According to the present invention, there is also provided a ribbon cassette for holding an ink ribbon having a layer of ink thermally transferable to a printing surface of a sheet of paper on a printing apparatus which includes a thermal print head having a plurality of selectively activated heat generating elements and further includes a carriage carrying said thermal print head and movable along a line of printing, said carriage forcing said ink ribbon via a flat surface of said thermal print head against said sheet of paper and thereby feeding the ink ribbon in contact with said printing surface while the carriage is moved relative to the sheet of paper, said thermal print head being spaced from said printing surface while the carriage is placed in said release position, said ribbon cassette comprises:
a supply spool on which said ink ribbon is wound;
a take-up spool on which said ink ribbon is re-wound after it passes between said printing surface and said thermal print head;
a casing accommodating said supply and take-up spools and removably mounted on said carriage, said casing including portions defining a ribbon outlet opening adjacent to said thermal print head when the cassette is mounted on the carriage, said casing further including a ribbon guide wall adjacent to said outlet opening and extending so as to guide said ink ribbon from said supply spool toward said outlet opening, said casing further including a biasing member pressing said ink ribbon against a surface of said ribbon guide wall to give a resistance to a sliding movement of the ink ribbon.
The above and other objects, features and advantages of the present invention will become more apparent from reading the following description of the preferred embodiment taken in connection with the accompanying drawings in which:
FIG. 1 is a fragmentary view in perspective of one embodiment of a printing apparatus of the present invention;
FIG. 2 is a side elevation, partly broken away to show interior construction, of a carriage of the printing apparatus of FIG. 1;
FIG. 3 is a plan view of the carriage, also partly broken away to show its interior construction; and
FIG. 4 is a cross sectional plan view of a ribbon cassette of the printing apparatus.
Referring to FIG. 1, there is partly illustrated in perspective a printing apparatus constructed according to this invention, wherein a platen 2 serving as paper support means for holding a sheet of paper is rotatably supported by a pair of side frames 1 and driven by a paper feed or advance motor 3 which is disposed outwardly adjacent to the right side frame 1 (as viewed in the figure).
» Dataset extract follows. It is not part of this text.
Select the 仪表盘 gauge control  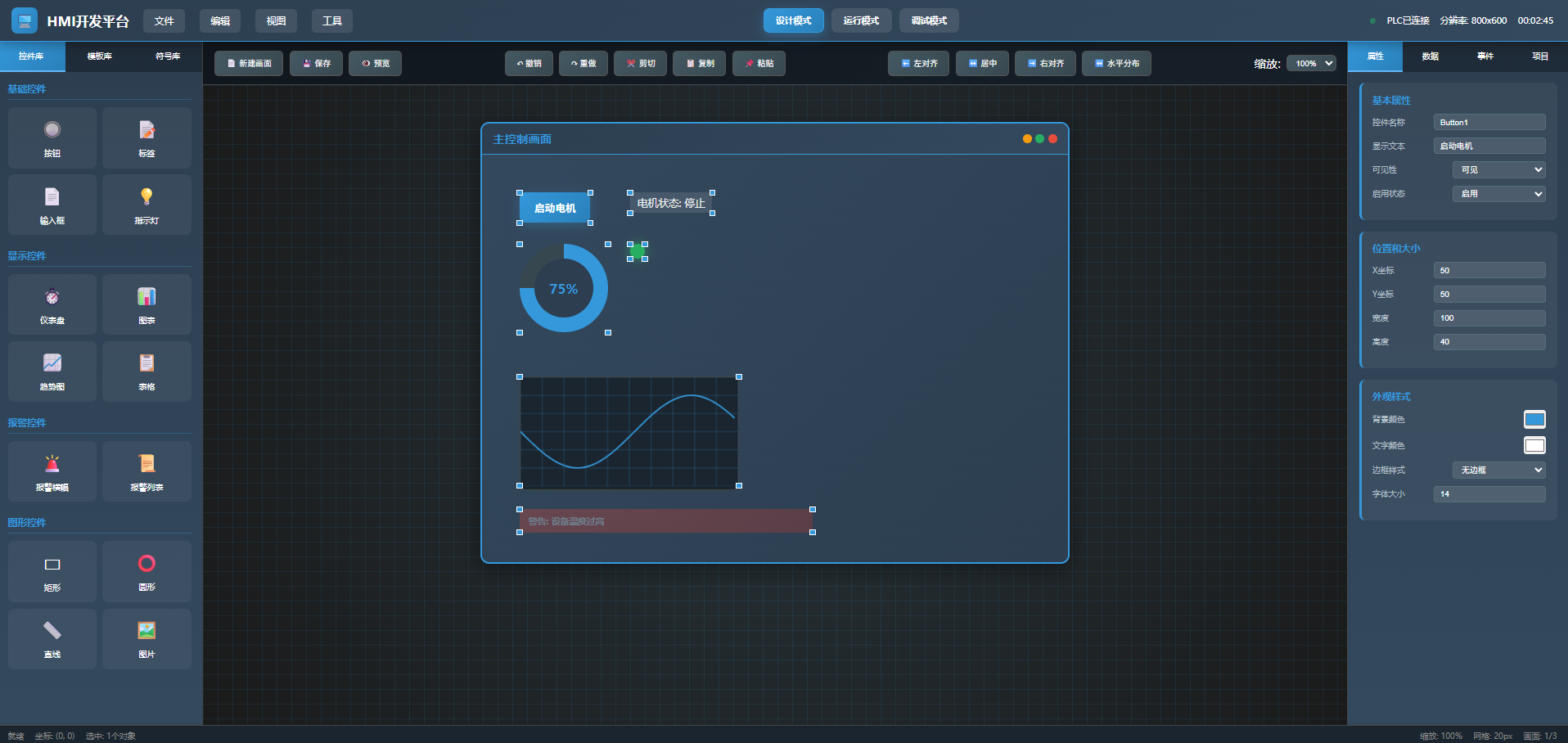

Thus, the platen 2 not only acts as a paper support but also as a paper feeding roller linked with the drive source 3. Between the right and left side frames 1 and beneath the platen 2, there is provided a stationary paper guide frame 4 which includes a paper guide 4a extending along or encircling the lower circumference of the platen 2 in slightly radially spaced relation therewith, as most clearly shown in FIG. 2. The paper guide frame 4 further includes a front upright portion which provides a rack 16 extending along the length or axis of the platen 2, that is, parallel to a line of printing. The rack 16 may be an integral part of the guide frame 4. Preferably, the guide frame 4 and the rack 16 are molded of a synthetic resin material as a unitary member.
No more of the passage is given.